DeepGOZero：基于本体论公理的序列和零样本学习改进蛋白质功能预测。

DeepGOZero: improving protein function prediction from sequence and zero-shot learning based on ontology axioms.

机构信息

Computational Bioscience Research Center, Computer, Electrical and Mathematical Sciences & Engineering Division, King Abdullah University of Science and Technology (KAUST), Thuwal 23955-6900, Kingdom of Saudi Arabia.

出版信息

Bioinformatics. 2022 Jun 24;38(Suppl 1):i238-i245. doi: 10.1093/bioinformatics/btac256.

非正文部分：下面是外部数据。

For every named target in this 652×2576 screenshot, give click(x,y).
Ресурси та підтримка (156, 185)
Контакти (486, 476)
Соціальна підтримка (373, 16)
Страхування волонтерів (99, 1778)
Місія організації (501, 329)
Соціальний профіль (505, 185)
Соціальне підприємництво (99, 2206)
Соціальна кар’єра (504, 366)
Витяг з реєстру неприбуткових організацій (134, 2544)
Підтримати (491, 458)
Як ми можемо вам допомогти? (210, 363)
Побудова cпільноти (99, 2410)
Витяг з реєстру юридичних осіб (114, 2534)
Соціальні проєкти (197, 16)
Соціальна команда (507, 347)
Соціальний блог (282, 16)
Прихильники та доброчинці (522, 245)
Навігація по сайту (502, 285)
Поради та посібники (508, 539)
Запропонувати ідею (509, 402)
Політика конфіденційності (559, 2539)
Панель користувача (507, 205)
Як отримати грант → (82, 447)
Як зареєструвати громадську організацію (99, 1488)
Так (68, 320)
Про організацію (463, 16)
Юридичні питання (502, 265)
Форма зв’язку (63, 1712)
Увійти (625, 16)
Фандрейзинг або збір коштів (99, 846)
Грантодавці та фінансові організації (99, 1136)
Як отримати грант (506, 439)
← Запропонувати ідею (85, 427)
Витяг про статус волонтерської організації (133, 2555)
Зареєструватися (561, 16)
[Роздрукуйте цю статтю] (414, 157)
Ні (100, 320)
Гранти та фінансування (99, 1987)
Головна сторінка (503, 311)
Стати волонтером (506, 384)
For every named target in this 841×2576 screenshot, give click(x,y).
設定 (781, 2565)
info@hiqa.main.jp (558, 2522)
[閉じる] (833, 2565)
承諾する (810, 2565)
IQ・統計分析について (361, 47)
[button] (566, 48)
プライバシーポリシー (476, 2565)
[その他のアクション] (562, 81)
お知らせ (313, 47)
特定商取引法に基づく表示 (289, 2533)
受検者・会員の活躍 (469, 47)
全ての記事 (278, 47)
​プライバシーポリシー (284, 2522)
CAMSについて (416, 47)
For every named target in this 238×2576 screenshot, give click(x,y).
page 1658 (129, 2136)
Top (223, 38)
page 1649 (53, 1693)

DOI:10.1093/bioinformatics/btac256

PMID:35758802

原文链接:https://pmc.ncbi.nlm.nih.gov/articles/PMC9235501/

Abstract

MOTIVATION

Protein functions are often described using the Gene Ontology (GO) which is an ontology consisting of over 50 000 classes and a large set of formal axioms. Predicting the functions of proteins is one of the key challenges in computational biology and a variety of machine learning methods have been developed for this purpose. However, these methods usually require a significant amount of training data and cannot make predictions for GO classes that have only few or no experimental annotations.

RESULTS

We developed DeepGOZero, a machine learning model which improves predictions for functions with no or only a small number of annotations. To achieve this goal, we rely on a model-theoretic approach for learning ontology embeddings and combine it with neural networks for protein function prediction. DeepGOZero can exploit formal axioms in the GO to make zero-shot predictions, i.e., predict protein functions even if not a single protein in the training phase was associated with that function. Furthermore, the zero-shot prediction method employed by DeepGOZero is generic and can be applied whenever associations with ontology classes need to be predicted.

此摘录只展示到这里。